──────── Article ────────

Un peu de géométrie – partie 3

Hier j’ai parlé des origines de la géométrie. Aujourd’hui, j’y reviens dans l’art de la zellige.

Nous allons dans cette partie commencer à calculer les angles. Savez-vous d’où viennent les degrés que l’on utilise pour la mesure d’un angle ? Encore une fois des babyloniens.

Ceci est la suite de l’article Un peu de géométrie – partie 2

360 est un multiple de 60 qui était leur nombre fétiche si on peut dire. Il suffit de regarder les diviseurs de 60 pour s’apercevoir de l’intérêt de ce nombre : 1, 2, 3, 4, 5, 6, 10, 12, 15, 20, 30 et 60. Ce nombre est resté tel quel ou modifié pour plus de précision dans pas mal de domaines liés au temps et à l’espace. à l’espace d’abord car on séparait alors une année en 360 jours, c’est-à-dire approximativement d’une position du ciel à la même position un an après. On a donc ici l’origine de la longueur d’une année — et je ne vois pas comment on pourrait faire autrement puisque cela correspond bien au nombre de journées réelles d’une année (oui bon on passe sur les 5-6 jours qui manquent à l’appel). Puis le temps, le jour divisé de même façon en 6 parties, trois de jours et trois de nuit. — avec malgré tout un gros problème puisque ces périodes étant basées sur le lever et le coucher du soleil n’avait pas la même durée en été et en hiver. De 6 périodes par jour, on est passé à 12 puis à 24 par soucis de précision sans plus se soucier du moment de la journée et de l’année pour leur donner un temps identique . Ces valeurs sont restées dans l’usage jusqu’à nos jours et ont été adoptées par l’ensemble des civilisations occidentales et orientales relativement tôt. Les 24 séparations qu’on appelle maintenant heures sont séparées elles-même en 60 minutes qui sont séparées en 60 secondes. et on a donc l’origine de nos unités de temps. Comme ces notions sont imbriquées dès le départ avec les notions d’espace (là encore ce mot d’espace est à double usage entre l’espace en tant que ce qui se trouve dans le ciel et l’espace en tant que volume ou surface quelconque.

Voici une petite astuce concernant le nombre 6 : 6 est à la fois le produit de ces diviseurs que la somme de ceux-ci.

  • 1 * 2 * 3 = 6
  • 1 + 2 + 3 = 6

On a donc maintenant notre année approximative dont les jours sont devenus les degrés de nos rapporteurs et il est intéressant de noter que les parties de degrés sont des minutes et les parties de minutes sont les secondes de la même façon que pour le calcul du temps.

────────

Consignes:
**1.** Recopiez fidèlement le passage de l'article sur la géométrie qui commence aux mots « Voici une petite » et se termine après « calcul du temps. ».
**2.** D'après l'article sur la géométrie, en combien de jours séparait-on alors une année ?

──────── Données brutes ────────

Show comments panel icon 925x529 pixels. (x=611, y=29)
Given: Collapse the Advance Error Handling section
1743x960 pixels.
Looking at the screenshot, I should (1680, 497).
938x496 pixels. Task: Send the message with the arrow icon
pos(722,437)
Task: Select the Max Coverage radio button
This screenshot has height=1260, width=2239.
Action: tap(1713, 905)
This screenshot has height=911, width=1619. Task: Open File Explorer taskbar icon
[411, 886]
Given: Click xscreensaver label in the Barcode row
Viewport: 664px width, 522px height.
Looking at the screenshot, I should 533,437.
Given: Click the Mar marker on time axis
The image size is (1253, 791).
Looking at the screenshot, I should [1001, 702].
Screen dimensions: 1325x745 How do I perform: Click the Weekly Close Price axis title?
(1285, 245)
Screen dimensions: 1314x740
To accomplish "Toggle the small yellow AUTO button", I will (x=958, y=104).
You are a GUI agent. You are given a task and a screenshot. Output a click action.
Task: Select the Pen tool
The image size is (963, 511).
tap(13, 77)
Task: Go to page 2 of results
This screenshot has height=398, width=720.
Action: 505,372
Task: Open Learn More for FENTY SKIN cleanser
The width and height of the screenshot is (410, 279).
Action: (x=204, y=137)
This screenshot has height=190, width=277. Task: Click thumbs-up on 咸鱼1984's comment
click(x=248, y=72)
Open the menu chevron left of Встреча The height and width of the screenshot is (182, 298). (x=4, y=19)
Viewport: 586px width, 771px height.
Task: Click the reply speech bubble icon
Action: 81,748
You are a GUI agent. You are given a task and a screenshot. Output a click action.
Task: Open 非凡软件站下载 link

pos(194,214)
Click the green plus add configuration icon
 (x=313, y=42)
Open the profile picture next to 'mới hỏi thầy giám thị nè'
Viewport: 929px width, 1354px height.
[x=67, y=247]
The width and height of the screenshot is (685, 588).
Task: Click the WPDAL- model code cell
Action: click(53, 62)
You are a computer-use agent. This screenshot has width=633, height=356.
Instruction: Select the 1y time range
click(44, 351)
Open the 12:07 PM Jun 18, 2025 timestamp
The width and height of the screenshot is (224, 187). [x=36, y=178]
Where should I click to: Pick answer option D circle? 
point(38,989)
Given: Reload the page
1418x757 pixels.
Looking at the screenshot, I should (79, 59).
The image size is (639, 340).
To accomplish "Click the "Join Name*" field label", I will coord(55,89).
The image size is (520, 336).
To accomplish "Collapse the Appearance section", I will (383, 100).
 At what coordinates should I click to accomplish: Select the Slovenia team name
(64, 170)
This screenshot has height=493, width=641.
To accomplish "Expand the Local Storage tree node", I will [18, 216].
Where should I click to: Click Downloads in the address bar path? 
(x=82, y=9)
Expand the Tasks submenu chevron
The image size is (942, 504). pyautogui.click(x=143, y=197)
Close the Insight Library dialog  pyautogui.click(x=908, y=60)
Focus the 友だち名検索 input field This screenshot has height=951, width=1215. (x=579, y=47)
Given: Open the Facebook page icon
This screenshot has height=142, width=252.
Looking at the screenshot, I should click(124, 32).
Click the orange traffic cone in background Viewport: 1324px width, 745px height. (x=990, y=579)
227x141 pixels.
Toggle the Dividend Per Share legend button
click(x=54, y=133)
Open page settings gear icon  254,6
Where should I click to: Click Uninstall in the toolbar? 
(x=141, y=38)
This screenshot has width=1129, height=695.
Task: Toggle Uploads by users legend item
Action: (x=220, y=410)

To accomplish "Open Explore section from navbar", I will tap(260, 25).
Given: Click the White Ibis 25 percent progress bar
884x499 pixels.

────────

Réponses par consigne:
**1.**
Voici une petite astuce concernant le nombre 6 : 6 est à la fois le produit de ces diviseurs que la somme de ceux-ci.

  • 1 * 2 * 3 = 6
  • 1 + 2 + 3 = 6

On a donc maintenant notre année approximative dont les jours sont devenus les degrés de nos rapporteurs et il est intéressant de noter que les parties de degrés sont des minutes et les parties de minutes sont les secondes de la même façon que pour le calcul du temps.

**2.** En 360 jours.